# Jobs:
**a)** In the integral thread, what kind of answer does jamesj say Wolfram gives?
**b)** Reproduce verbatim both rows that follow the integral thread below.

# Source excerpt:
•••••

Integral of the hour

Question

jamesj · Answer

$$ \int \sqrt{\frac{x}{c-x}} \ dx $$

anonymous · Answer

I already give up LOL

jamesj · Answer

Wolfram gives an unuseful answer. This is another nice triumph for pencil and paper. ;-) This integral is physically useful. I just used it for this problem: http://openstudy.com/study#/updates/4f0de661e4b084a815fcff56

anonymous · Answer

Well what is the answer??????????????

anonymous · Answer

Can't keep us in suspense

anonymous · Answer

Oh turing test knows it :D

turingtest · Answer

no, just saying: patience...

jamesj · Answer

Try it.

anonymous · Answer

why do CAS always give weird answers whenever there's a square root involved in the integral?

•••••

# Data shown:
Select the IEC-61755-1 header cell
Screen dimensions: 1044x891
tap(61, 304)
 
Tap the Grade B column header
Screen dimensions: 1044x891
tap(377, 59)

•••••

# Exercise results:
**a)** An unuseful answer.

**b)**
Select the IEC-61755-1 header cell
Screen dimensions: 1044x891
tap(61, 304)
 
Tap the Grade B column header
Screen dimensions: 1044x891
tap(377, 59)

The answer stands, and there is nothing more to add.